Brano:
Come accennato precedentemente, nel prossimo capitolo andremo a parlare dei metodi di monitoraggio acuto di questi pazienti (si veda il Capitolo 2.10a.3), così come non andremo attualmente a trattare dei tre pilastri fondamentali dello shock emorragico, che sono: 1) trattamento e chiusura della fonte del sanguinamento, 2) stabilizzazione emodinamica (in termini di parametri emodinamici e reologia con utilizzo di un'ipotensione arteriosa permissiva) e 3) stabilizzazione della coagulazione.


TERAPIA - EMODERIVATI:
EMAZIE CONCENTRATE (EC):
In risposta all’emorragia, anche l’abbassamento dell’ematocrito contribuisce alla coagulopatia; l’assenza di eritrociti promuove la marginalizzazione delle piastrine in modo che le concentrazioni di piastrine lungo l'endotelio rimangono quasi sette volte quelle della concentrazione ematica media. Inoltre, il supporto eritrociti facilita la generazione di trombina attraverso l'esposizione dei fosfolipidi di membrana con azione procoagulante, attivando le piastrine per liberazione di ADP. Tuttavia, diversi studi hanno disastrato che in pazienti altrimenti sani, l’ematocrito ottimale per avere delle buone interazioni fra la parete delle piastrine-endotelio rimane sconosciuta ma può essere attorno al 28-32%.

SANGUE FRESCO INTERO:
Con l'implementazione dei componenti frazionati del sangue, l'uso di routine di sangue fresco intero (FWB) per la rianimazione di pazienti con emorragie maggiori è stata abbandonata in ambito civile. Nella terapia di pazienti di guerra, tuttavia, l’uso di FWB è stato utilizzato in situazioni in cui i prodotti ematici frazionati (e soprattutto le piastrine) non erano disponibili. In un rapporto di pazienti militari statunitensi in Iraq e in Afghanistan dal gennaio 2004 a ottobre del 2007, nei pazienti con shock emorragico, una strategia di rianimazione che comprendeva la somministrazione di FWB era associato con un miglioramento della sopravvivenza a 30 giorni (95% vs. 82%, p = 0.002). Va ricordato che la somministrazione di qualsiasi prodotto di sangue si associa a potenziali rischi per il paziente, compresa la trasmissione virale e batterica, reazioni trasfusionali emolitiche, danno polmonare acuto correlato alla trasfusione (TRALI) ed immunomodulazione; di conseguenza la trasfusione di prodotti ematici deve essere riservata ai pazienti che hanno un bisogno reale di questa terapia.

(Voci tratte da un dataset)

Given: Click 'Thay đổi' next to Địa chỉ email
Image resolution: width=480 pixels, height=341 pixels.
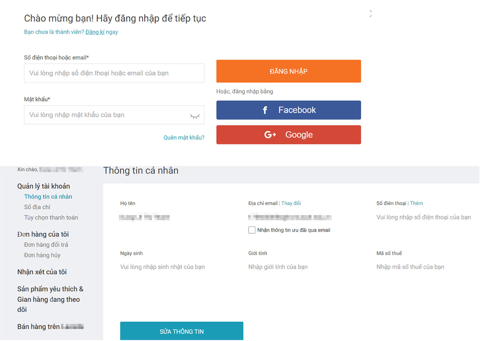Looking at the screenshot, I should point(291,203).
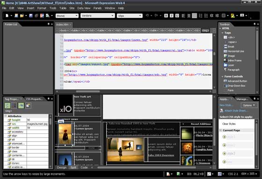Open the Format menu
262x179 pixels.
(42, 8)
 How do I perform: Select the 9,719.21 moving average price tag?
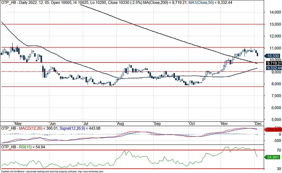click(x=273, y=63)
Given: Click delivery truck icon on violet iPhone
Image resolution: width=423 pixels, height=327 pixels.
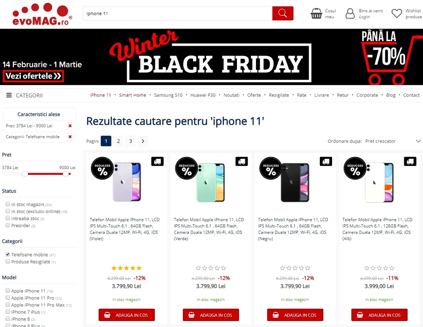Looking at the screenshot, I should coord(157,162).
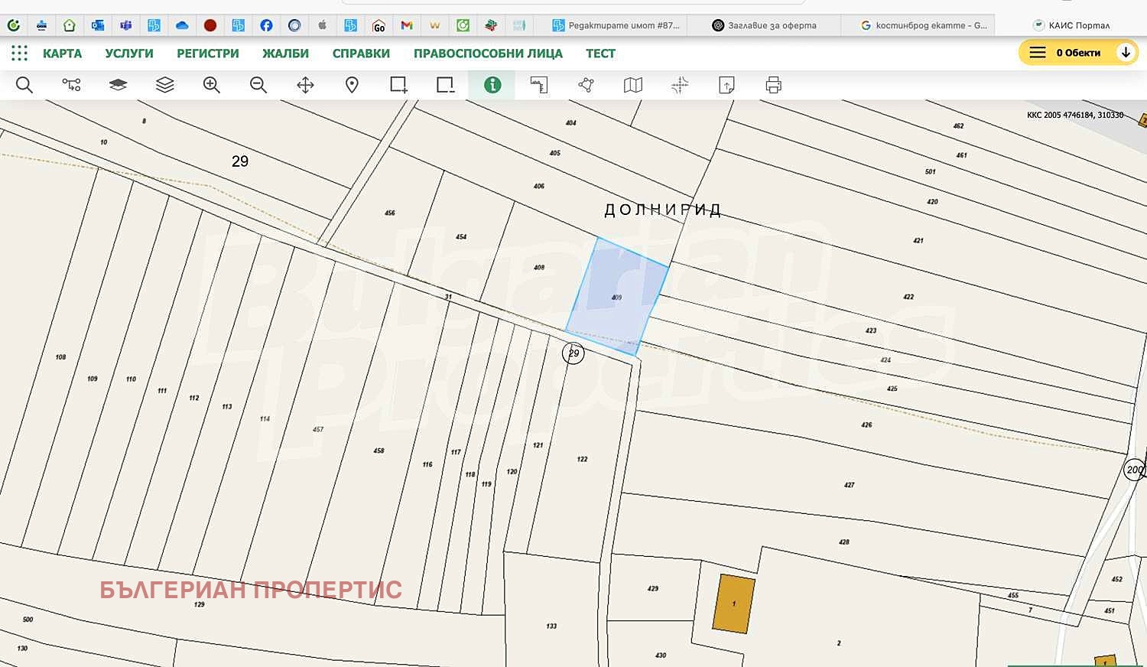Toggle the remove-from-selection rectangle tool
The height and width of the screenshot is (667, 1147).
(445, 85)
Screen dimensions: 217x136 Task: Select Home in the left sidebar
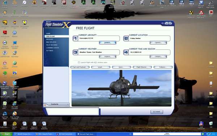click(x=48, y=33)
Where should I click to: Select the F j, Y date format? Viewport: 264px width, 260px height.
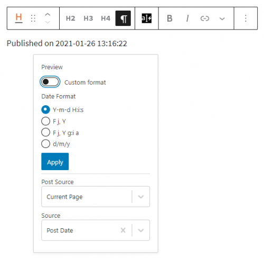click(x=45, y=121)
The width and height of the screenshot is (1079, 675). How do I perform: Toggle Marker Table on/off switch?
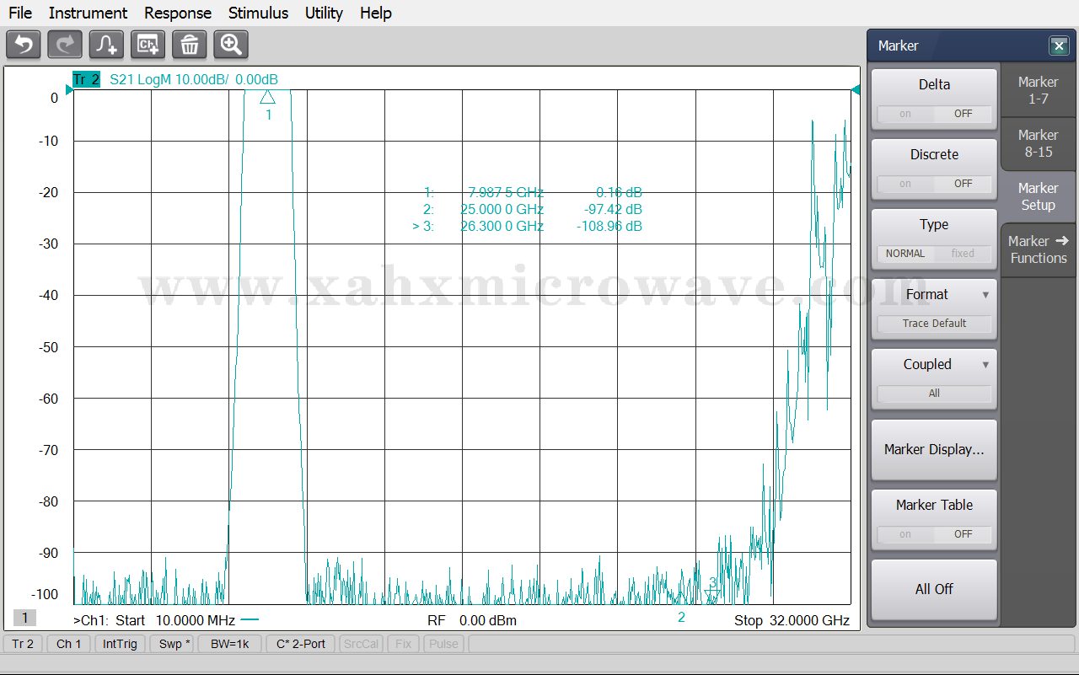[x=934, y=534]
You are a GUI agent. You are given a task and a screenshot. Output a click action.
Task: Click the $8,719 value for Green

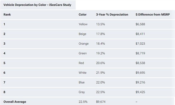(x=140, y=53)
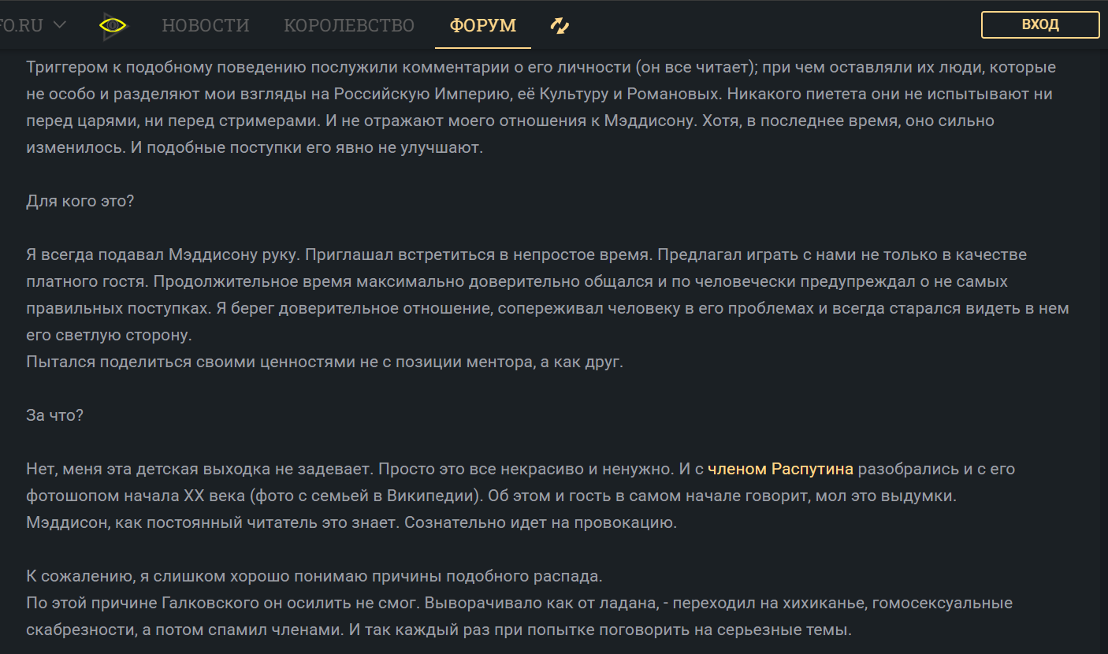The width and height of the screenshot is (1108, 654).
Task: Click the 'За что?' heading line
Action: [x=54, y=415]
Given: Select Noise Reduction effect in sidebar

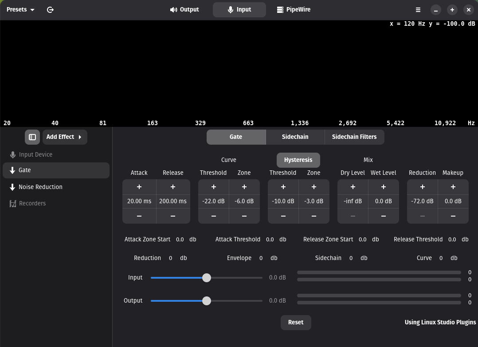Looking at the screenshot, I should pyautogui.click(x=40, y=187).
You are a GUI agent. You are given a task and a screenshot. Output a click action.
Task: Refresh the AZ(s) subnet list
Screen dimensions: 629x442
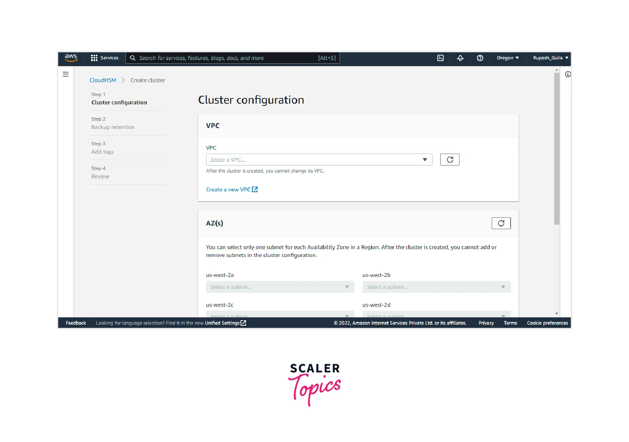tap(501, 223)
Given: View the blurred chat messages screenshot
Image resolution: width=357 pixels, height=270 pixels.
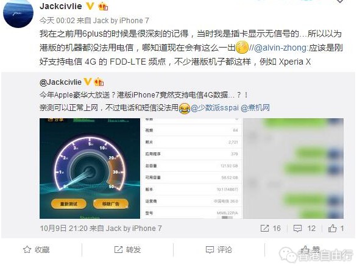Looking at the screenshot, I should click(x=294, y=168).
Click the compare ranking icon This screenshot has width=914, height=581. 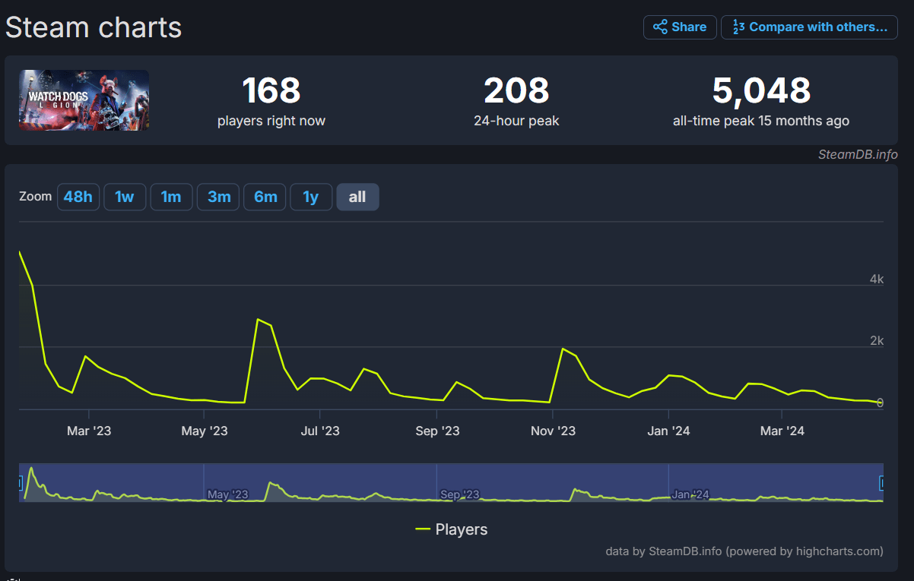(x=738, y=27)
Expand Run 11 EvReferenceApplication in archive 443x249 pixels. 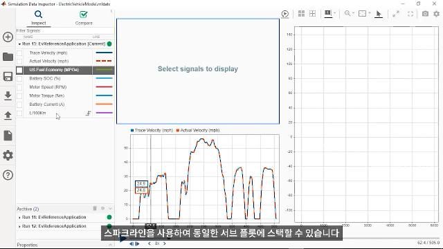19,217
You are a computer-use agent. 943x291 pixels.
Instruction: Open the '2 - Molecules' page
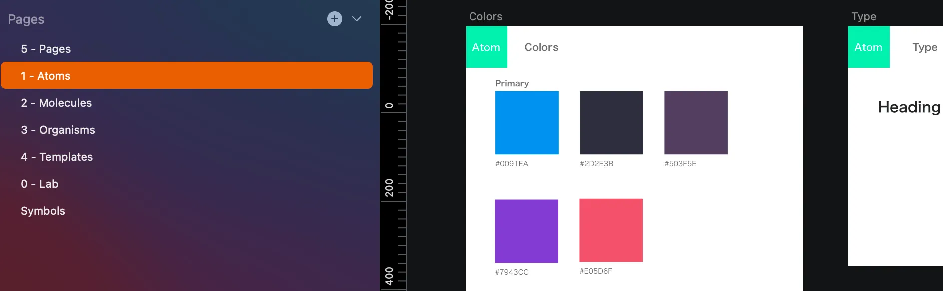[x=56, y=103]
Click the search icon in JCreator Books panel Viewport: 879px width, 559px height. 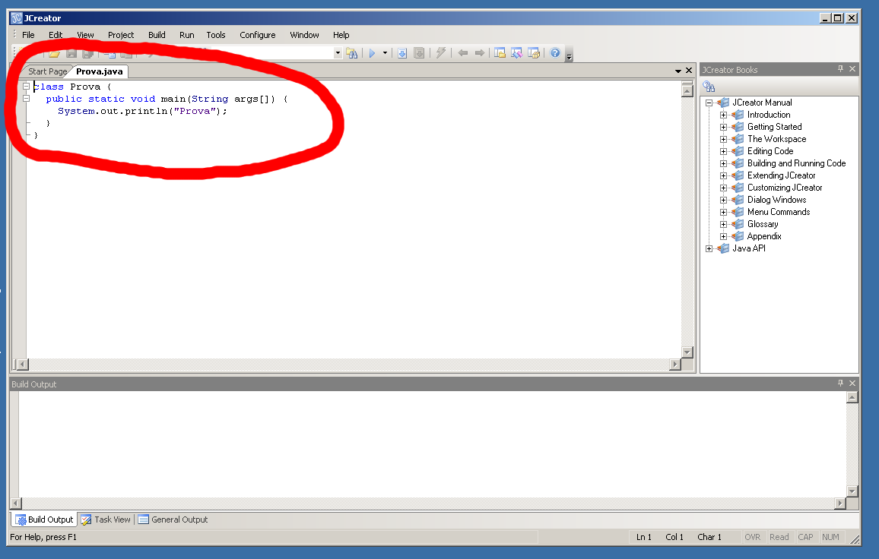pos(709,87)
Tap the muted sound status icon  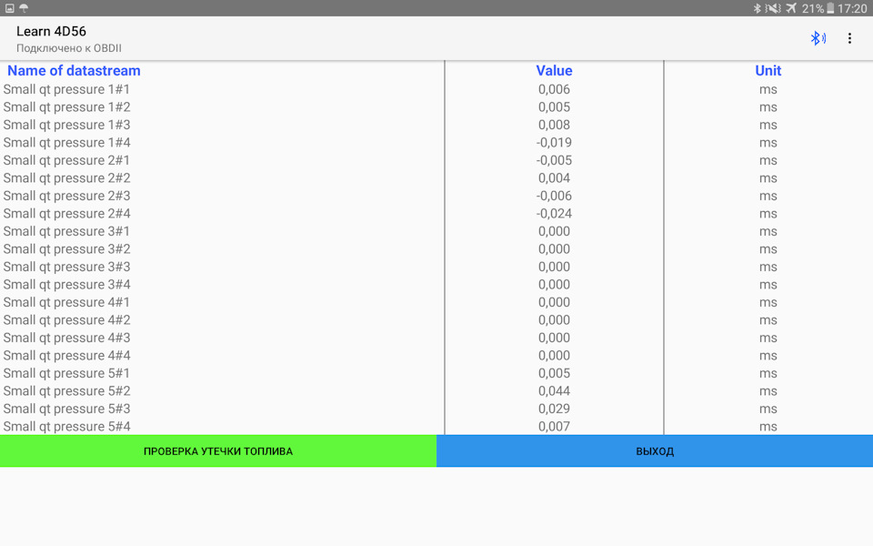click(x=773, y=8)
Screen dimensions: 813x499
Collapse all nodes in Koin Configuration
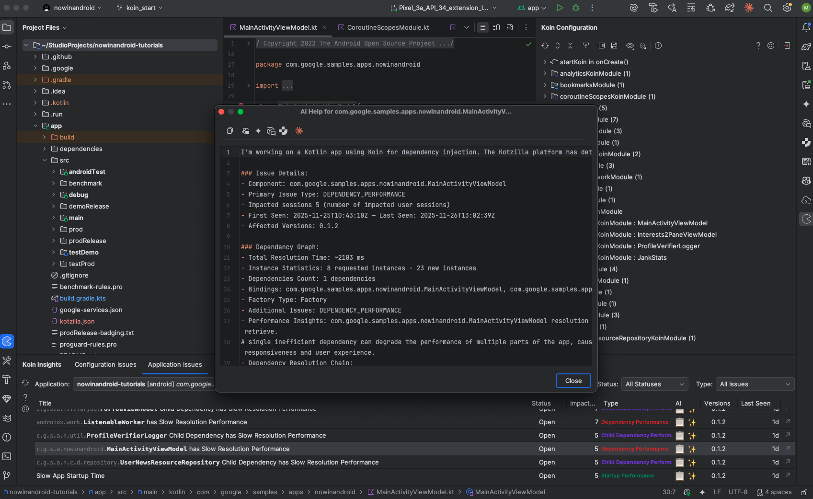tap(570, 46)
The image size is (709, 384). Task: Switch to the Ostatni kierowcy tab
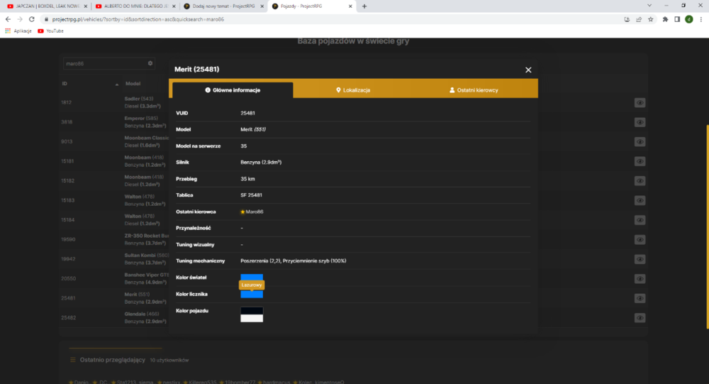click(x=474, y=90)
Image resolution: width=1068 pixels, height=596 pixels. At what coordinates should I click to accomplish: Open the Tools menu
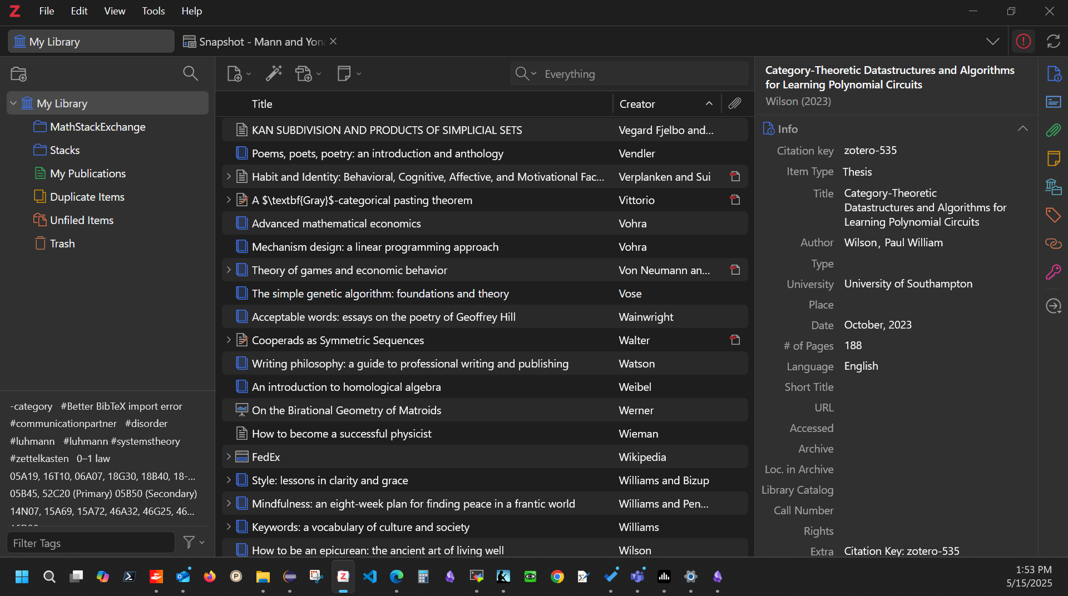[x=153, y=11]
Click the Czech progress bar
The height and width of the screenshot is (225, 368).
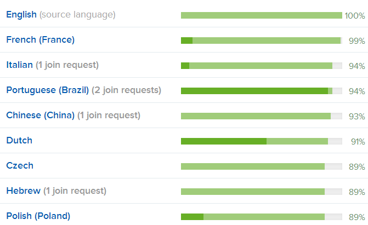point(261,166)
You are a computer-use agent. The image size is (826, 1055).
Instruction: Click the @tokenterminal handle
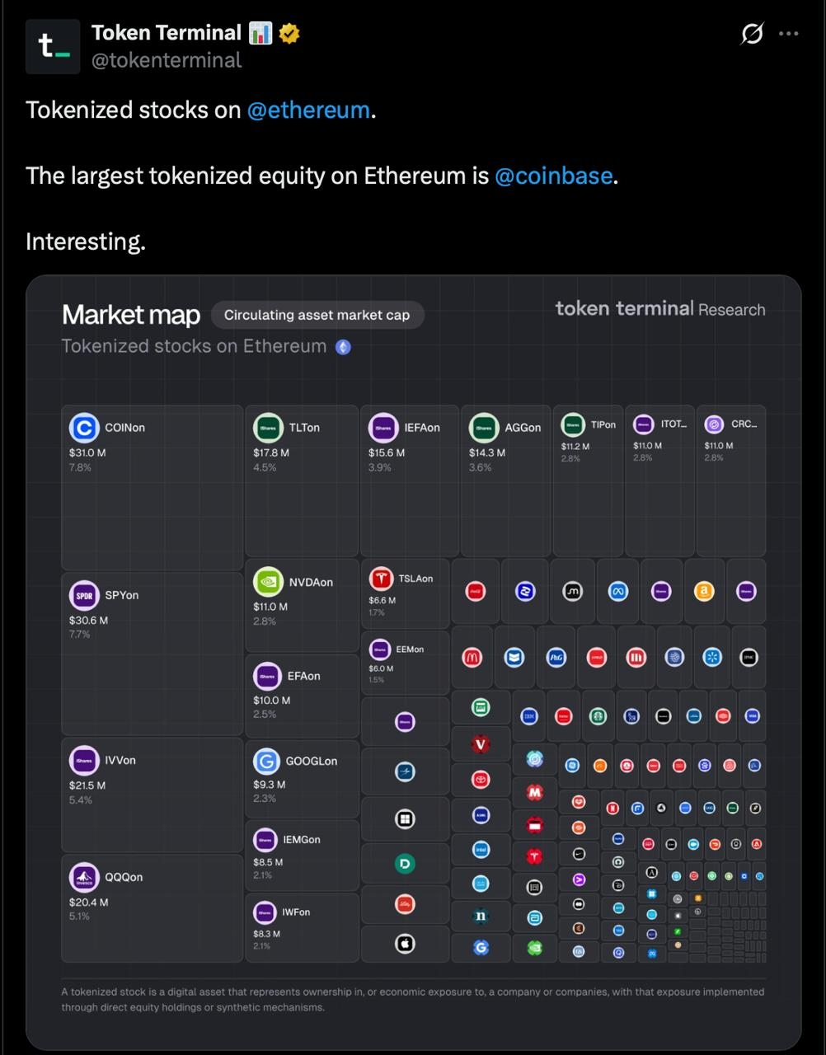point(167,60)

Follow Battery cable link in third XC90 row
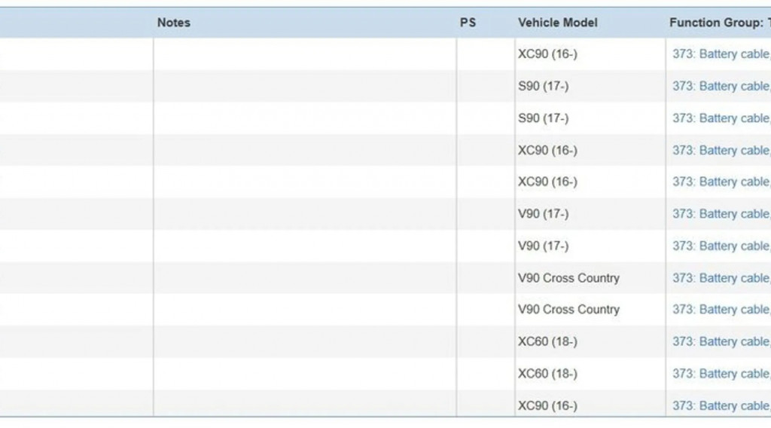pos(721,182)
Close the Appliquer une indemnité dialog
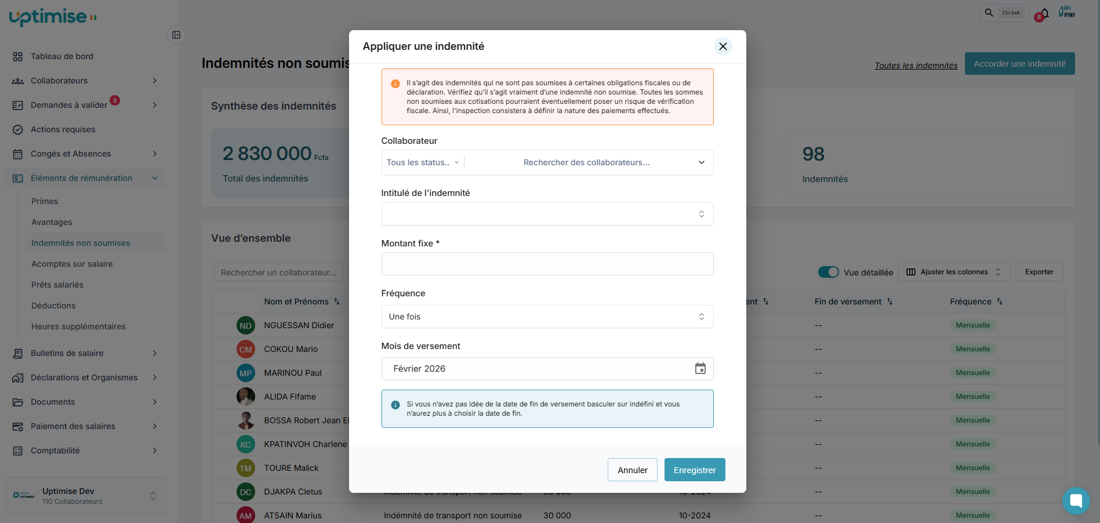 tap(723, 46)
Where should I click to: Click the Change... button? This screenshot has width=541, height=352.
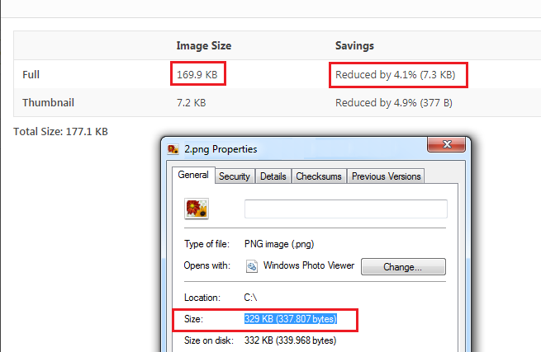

Attività A: Ricopia fedelmente il passo del brano sugli emoderivati che inizia con le parole "Come accennato precedentemente, nel" e si ferma dopo le parole "stabilizzazione della coagulazione.".
Attività B: Secondo il brano sugli emoderivati, in quale periodo sono stati considerati i pazienti militari statunitensi in Iraq e in Afghanistan?
Le voci provengono da una fonte diversa dal brano.

Risposta A:
Come accennato precedentemente, nel prossimo capitolo andremo a parlare dei metodi di monitoraggio acuto di questi pazienti (si veda il Capitolo 2.10a.3), così come non andremo attualmente a trattare dei tre pilastri fondamentali dello shock emorragico, che sono: 1) trattamento e chiusura della fonte del sanguinamento, 2) stabilizzazione emodinamica (in termini di parametri emodinamici e reologia con utilizzo di un'ipotensione arteriosa permissiva) e 3) stabilizzazione della coagulazione.

Risposta B: Da gennaio 2004 a ottobre 2007.